Différentes échelles co-existent en chaque chose, en chaque être, animé ou non. Évoquons un instant la sédimentation, la géologie et l’empreinte comme des notions applicables aux êtres vivants, comme des façons d’explorer les liens temporels entre les êtres et les liens qu’eux-mêmes tissent avec leur histoire.
« JeDeYa » c’est donc le carrefour d’une histoire intime avec l’histoire collective, c’est le croisement de ce qui est singulier avec le commun. Chaque récit de vie s’imbrique dans un autre plus grand. Il participe, témoigne d’une échelle à laquelle il n’a accès qu’à postériori, lorsqu’une fois l’histoire vécue nous nous retournons pour nous en souvenir et la raconter.

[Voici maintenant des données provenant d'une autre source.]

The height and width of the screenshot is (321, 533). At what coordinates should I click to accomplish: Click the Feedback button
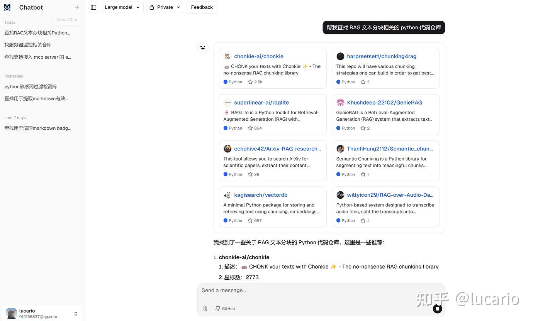click(x=202, y=7)
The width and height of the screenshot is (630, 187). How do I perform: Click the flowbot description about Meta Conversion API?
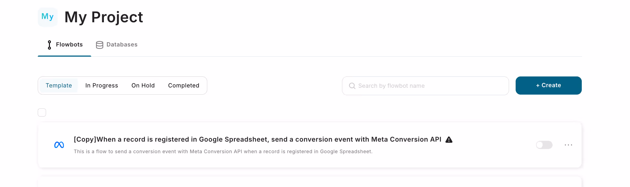223,152
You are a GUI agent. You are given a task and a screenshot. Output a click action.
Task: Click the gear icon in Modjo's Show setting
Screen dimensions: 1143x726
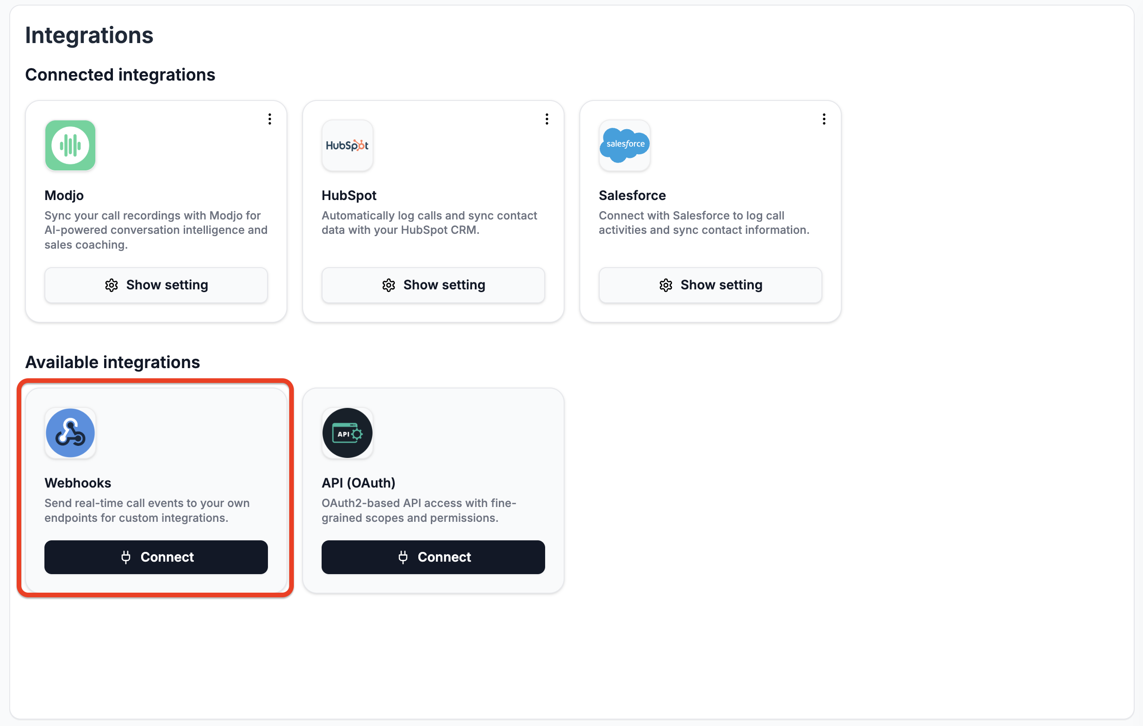pyautogui.click(x=111, y=285)
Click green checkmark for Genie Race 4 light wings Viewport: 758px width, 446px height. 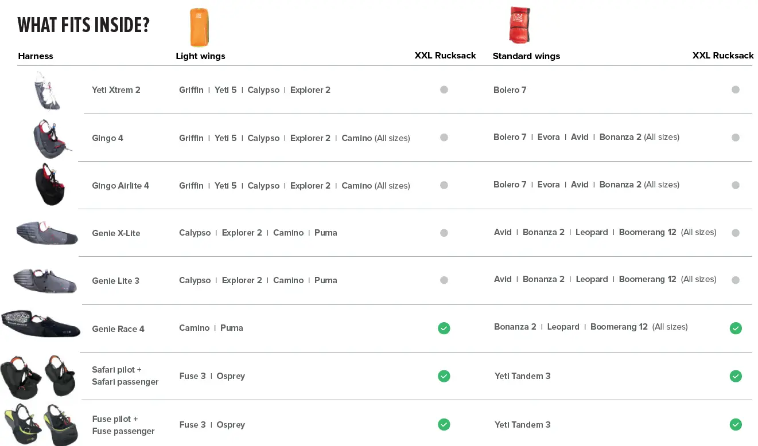pyautogui.click(x=444, y=328)
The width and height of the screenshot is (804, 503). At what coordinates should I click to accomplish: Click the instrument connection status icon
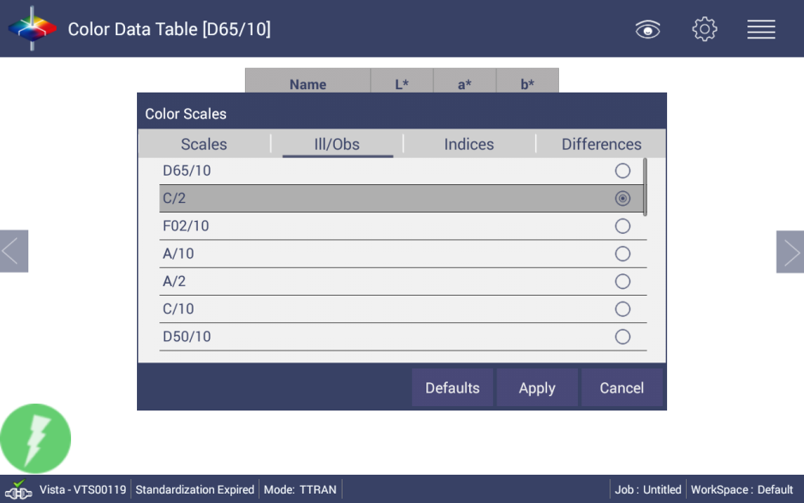(18, 489)
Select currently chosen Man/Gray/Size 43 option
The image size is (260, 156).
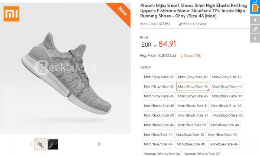pos(193,87)
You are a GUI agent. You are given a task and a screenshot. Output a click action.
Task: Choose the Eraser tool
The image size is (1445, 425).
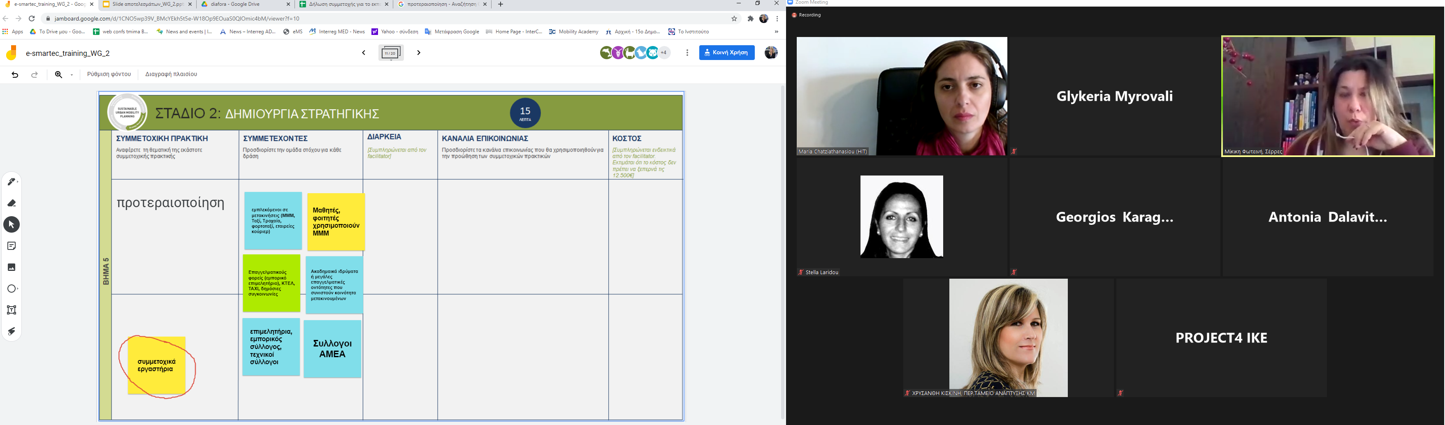tap(12, 203)
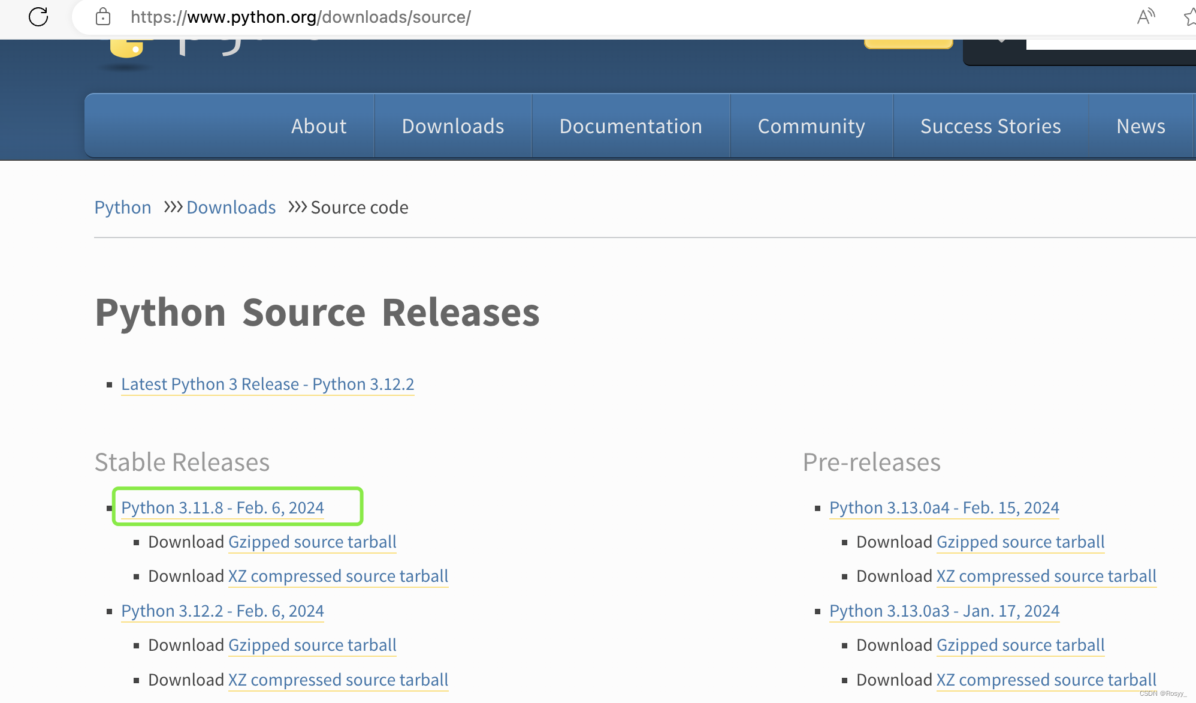This screenshot has height=703, width=1196.
Task: Select Python 3.11.8 stable release entry
Action: tap(222, 506)
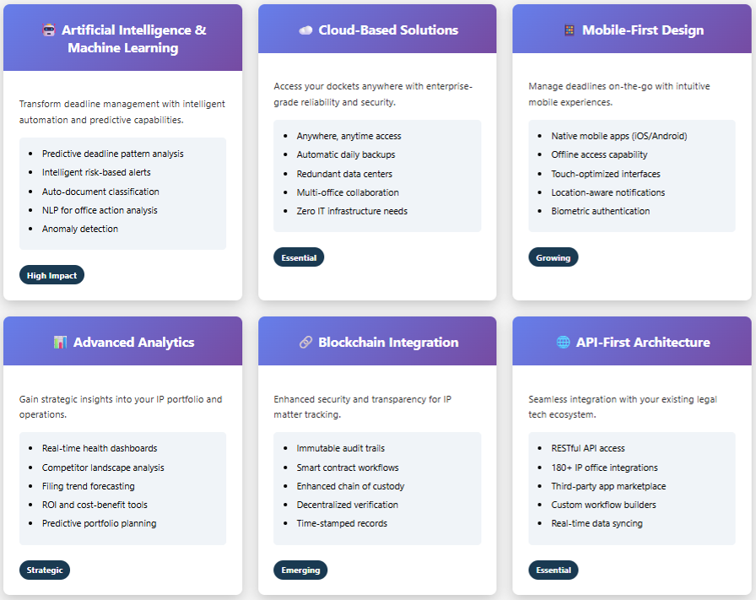The width and height of the screenshot is (756, 600).
Task: Click the phone icon beside Mobile-First Design
Action: tap(570, 30)
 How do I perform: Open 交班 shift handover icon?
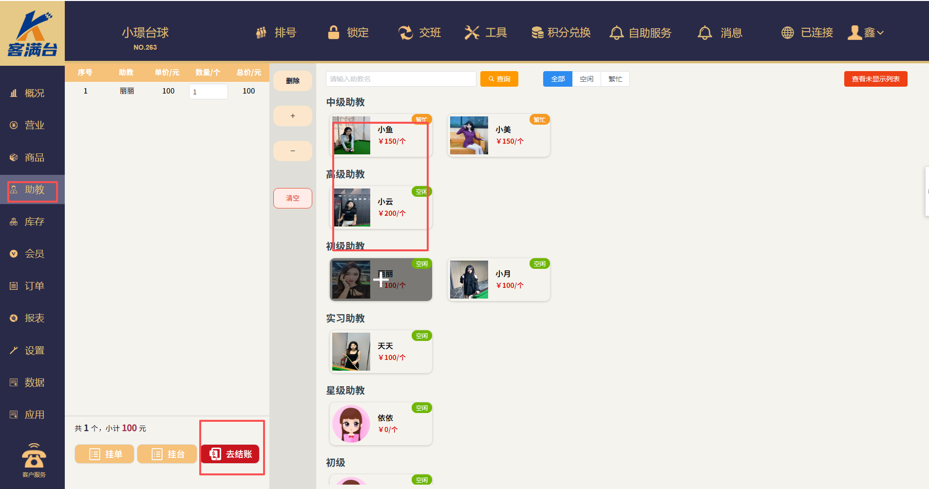click(x=405, y=33)
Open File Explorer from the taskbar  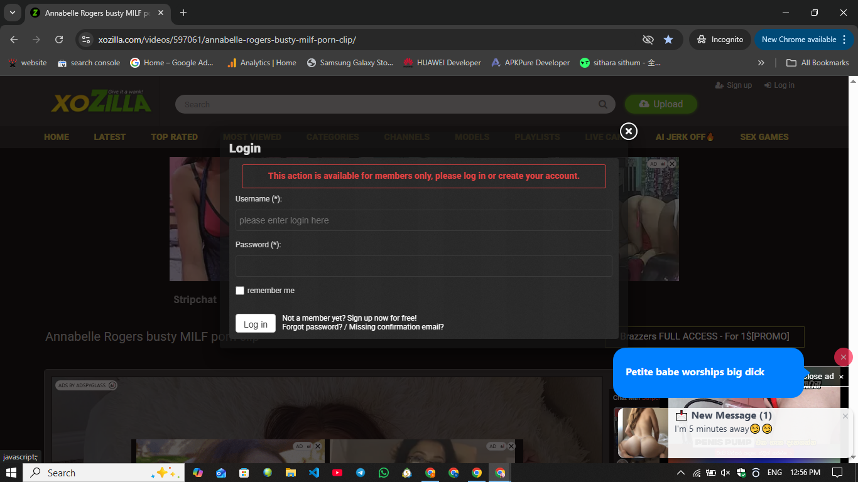[291, 473]
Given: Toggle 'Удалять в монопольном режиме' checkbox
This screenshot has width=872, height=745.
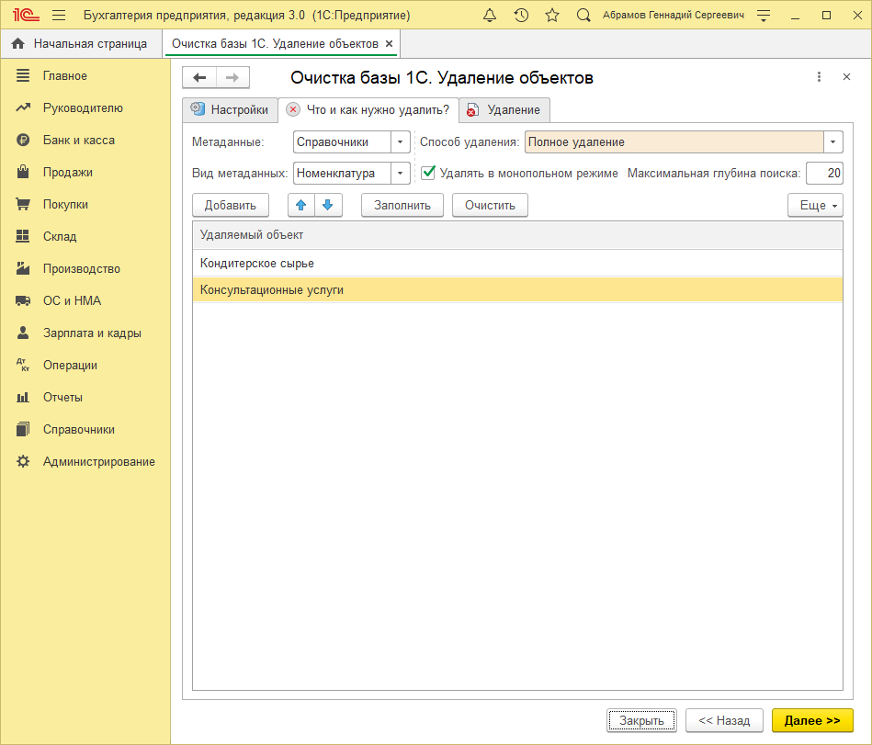Looking at the screenshot, I should tap(428, 173).
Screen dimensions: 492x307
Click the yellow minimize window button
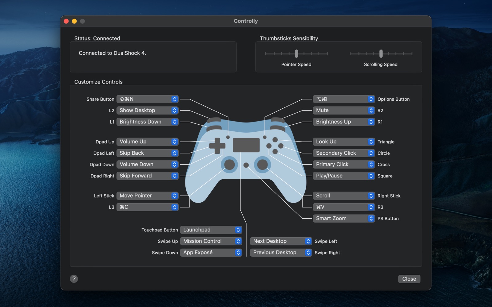74,21

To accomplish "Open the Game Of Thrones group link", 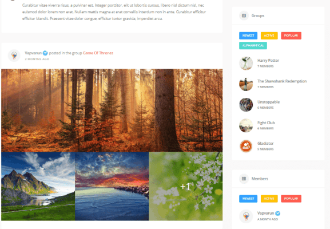I will tap(98, 53).
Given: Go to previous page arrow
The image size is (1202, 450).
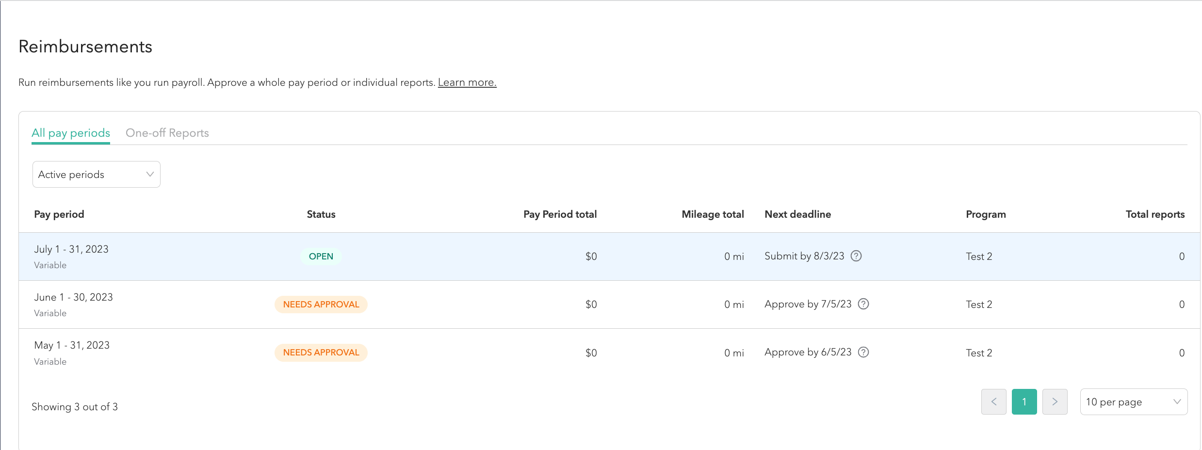Looking at the screenshot, I should 993,402.
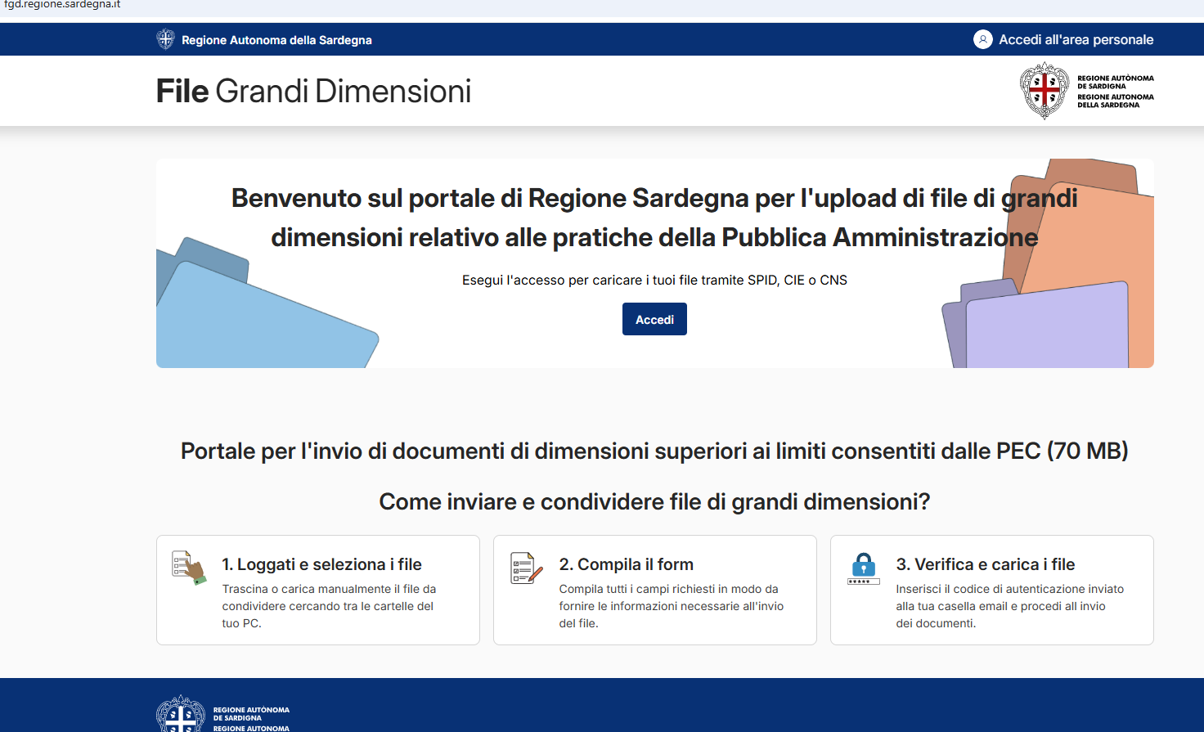
Task: Click the footer Regione Sardegna logo
Action: pyautogui.click(x=222, y=714)
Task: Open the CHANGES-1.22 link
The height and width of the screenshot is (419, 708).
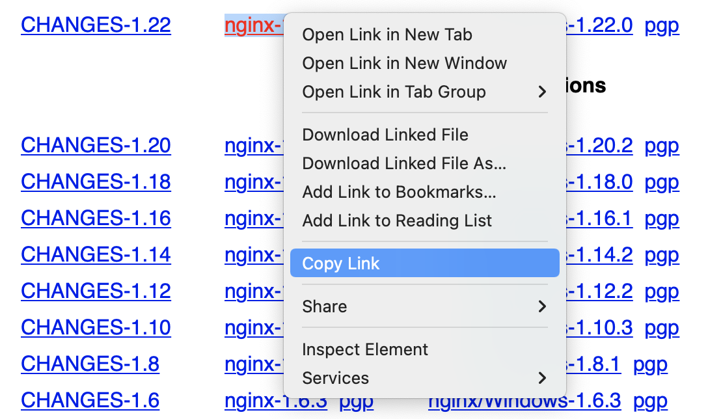Action: pyautogui.click(x=96, y=25)
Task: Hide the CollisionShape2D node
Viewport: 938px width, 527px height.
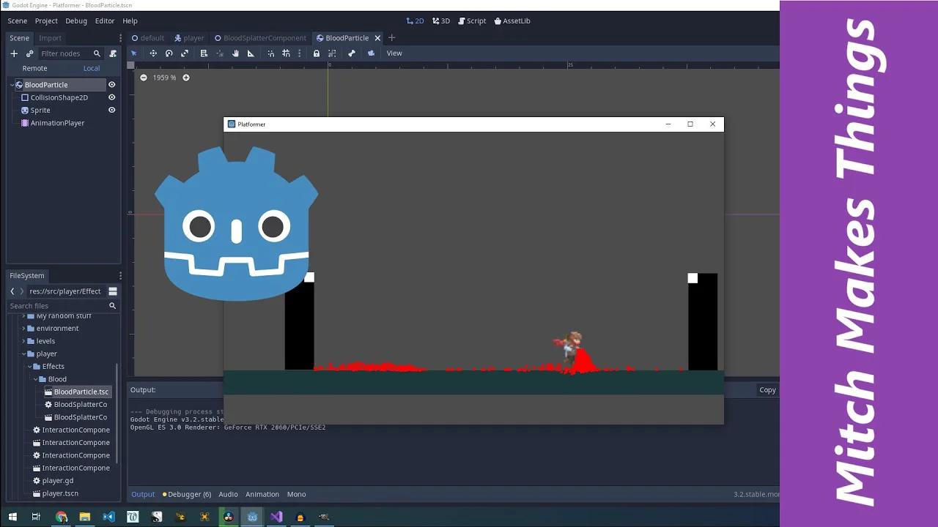Action: [111, 97]
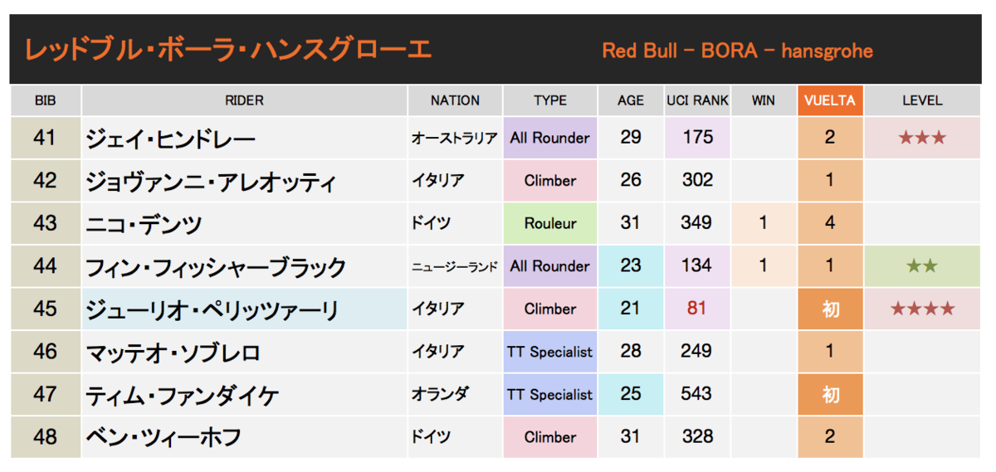Click the RIDER column header
This screenshot has height=472, width=996.
244,100
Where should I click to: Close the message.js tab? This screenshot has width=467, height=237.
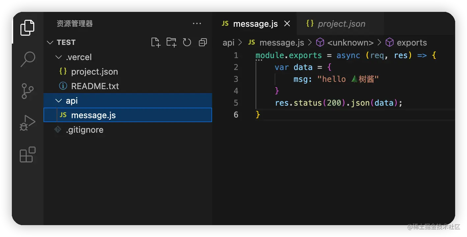287,24
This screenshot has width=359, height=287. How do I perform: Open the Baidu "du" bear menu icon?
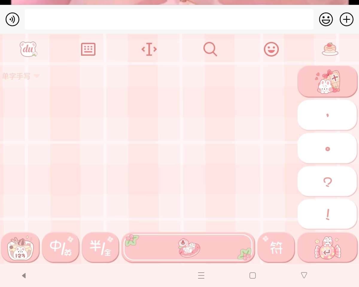(28, 49)
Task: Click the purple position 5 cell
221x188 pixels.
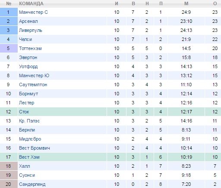Action: tap(9, 48)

La mémoire, sujet vertigineux, où s’arrête le personnel pour que commence le collectif? Si nous sommes tous liés par la généalogie et si celle-ci induit la transmission, alors il existe un fil nous reliant toutes et tous, le fil du souvenir, de l’histoire, des anecdotes, des mensonges et des silences. Il y a la mémoire physique, celle du corps, une mémoire cryptée dont l’interprétation laisse la voie à la rêverie, à l’imaginaire. Ce qui sourd des générations passées à travers mes émotions peut revêtir le costume de ma propre réalité tout comme celui du film que j’ai dernièrement visionné… Il n’est pas de science exact qui puisse étancher cette soif de savoir, ni cette envie de croire. Celle ou celui qui arpente ce chemin, verra repoussé plus avant les objectifs de sa quête, comme une carotte au bout d’un bâton, un mirage sur une route bitumeuse.
Peut-être un jour, à force de creuser, de chercher des traces il finira par retomber sur les siennes. Elle lui permettront de formuler une cohérence subjective, de mettre en lien ce qui semblait flotter dans une mémoire nébuleuse, métissée.
Le corps, le geste, l’action, voilà une boussole pour qui veut explorer. Quel est le corps de mes aïeux ? Quelle réalité, quelles actions peuvent façonner ainsi tel ou tel corps?
Et si je performais ces actions? Et si par la répétition du geste j’essayais de me rapprocher du corps de mes aïeux, ouvrant ainsi en moi-même une voie d’accès à leurs souvenirs, souvenirs dont je suis pétri. C’est une piste à remonter, un chemin autrefois fréquenté que le temps a recouvert.
Voilà la danse qui nait, le geste de l’aieu répété, défait de son signifiant, mis en résonnance avec le corps de celui qui le performe, s’insinuant dans la psyché, dans le subconscient pour venir baigner le souvenir, le rehabiller de sens… Un sens brumeux, mais un sens, une direction tout du moins.